The medical treatment that deprives prostate cancer cells of androgen hormones through anti-hormone therapy creates oxidative stress in those cancer cells. This oxidative stress is associated with reactivated signaling by the androgen receptor in the cells, causing resistance to the anti-hormone therapy.

The UAB researchers, led by Ponnazhagen and first author Joo Hyoung Lee, Ph.D., hypothesized that the oxidative stress might be triggered upstream of the androgen receptor, with the glucocorticoid receptor as the stress-inducer. If so, endostatin might interact with the glucocorticoid receptor to remove the oxidative stress and reduce that pro-tumorigenic function in the cancer cells, thereby preventing or delaying the onset of castration-resistant disease.

They found that endostatin did target the androgen and glucocorticoid receptors through reciprocal regulation that affected downstream pro-oxidant signaling mechanisms. The effect of endostatin treatment, possibly mediated through direct interaction of endostatin with both androgen receptor and glucocorticoid receptor, downregulated both the steroid hormone receptor levels and led to physiological changes that removed oxidative stress from the cancer cells.

Treatment with endostatin resulted in a significant up-regulation of the major cellular machinery to scavenge destructive reactive-oxygen-species, including manganese superoxide dismutase, the glutathione system and the biliverdin/bilirubin redox cycle.
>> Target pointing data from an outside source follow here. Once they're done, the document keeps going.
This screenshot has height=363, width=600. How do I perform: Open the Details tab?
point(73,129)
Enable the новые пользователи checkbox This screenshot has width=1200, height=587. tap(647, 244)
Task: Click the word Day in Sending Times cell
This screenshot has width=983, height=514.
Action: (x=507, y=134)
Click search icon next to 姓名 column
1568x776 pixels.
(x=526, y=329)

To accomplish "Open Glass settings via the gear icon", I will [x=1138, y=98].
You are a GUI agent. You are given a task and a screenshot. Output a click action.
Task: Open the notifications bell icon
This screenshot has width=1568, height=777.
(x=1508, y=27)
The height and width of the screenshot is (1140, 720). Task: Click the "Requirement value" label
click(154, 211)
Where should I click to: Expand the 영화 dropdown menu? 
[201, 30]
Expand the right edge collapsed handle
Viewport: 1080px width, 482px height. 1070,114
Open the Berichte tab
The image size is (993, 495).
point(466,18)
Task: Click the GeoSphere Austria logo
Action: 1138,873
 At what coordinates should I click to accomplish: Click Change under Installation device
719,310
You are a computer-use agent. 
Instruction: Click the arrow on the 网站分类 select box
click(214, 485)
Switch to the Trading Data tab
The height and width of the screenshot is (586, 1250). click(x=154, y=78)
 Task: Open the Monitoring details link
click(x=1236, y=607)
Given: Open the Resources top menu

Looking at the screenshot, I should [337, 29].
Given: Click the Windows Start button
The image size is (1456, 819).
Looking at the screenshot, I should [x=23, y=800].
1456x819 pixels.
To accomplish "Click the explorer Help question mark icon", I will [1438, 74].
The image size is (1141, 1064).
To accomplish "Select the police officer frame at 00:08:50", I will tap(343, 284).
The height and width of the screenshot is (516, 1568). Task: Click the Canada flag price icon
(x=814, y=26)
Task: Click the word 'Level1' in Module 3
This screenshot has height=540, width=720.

Increased levels of reduced glutathione, a major internal antioxidant molecule, was accompanied by increased glucose uptake as the endostatin-treated cancer cells appeared to shift their metabolism to the pentose phosphate pathway. This pathway uses glucose to maintain the antioxidant system, which includes NAD/NADP production and glutathione.

“Our study suggests that the potential therapeutic application of endostatin may include combination with the frontline androgen-deprivation therapy that targets prostate cancer at early stages,” the researchers wrote. “Based on the known anti-angiogenic properties of endostatin and on more interesting evidence that human prostate endothelial cells also express androgen receptor, the application of endostatin in combination therapies could synergize tumoristatic and tumoricidal effects with minimal resistance.”

Besides Ponnazhagen and Lee, authors of the paper, “Endostatin inhibits androgen-independent prostate cancer growth by suppressing nuclear receptor-mediated oxidative stress,” are Minsung Kang and W. Timothy Garvey, UAB Department of Nutrition Sciences; Hong Wang and Victor M. Darley-Usmar, UAB Department of Pathology; Gurudatta Naik and Guru Sonpavde, UAB Comprehensive Cancer Center; and James A. Mobley, UAB Department of Surgery. Garvey also serves in the Birmingham Veterans Affairs Medical Center, and Lee is a research associate in pathology.

Funding came from National Institutes of Health grants CA184770 and CA013148.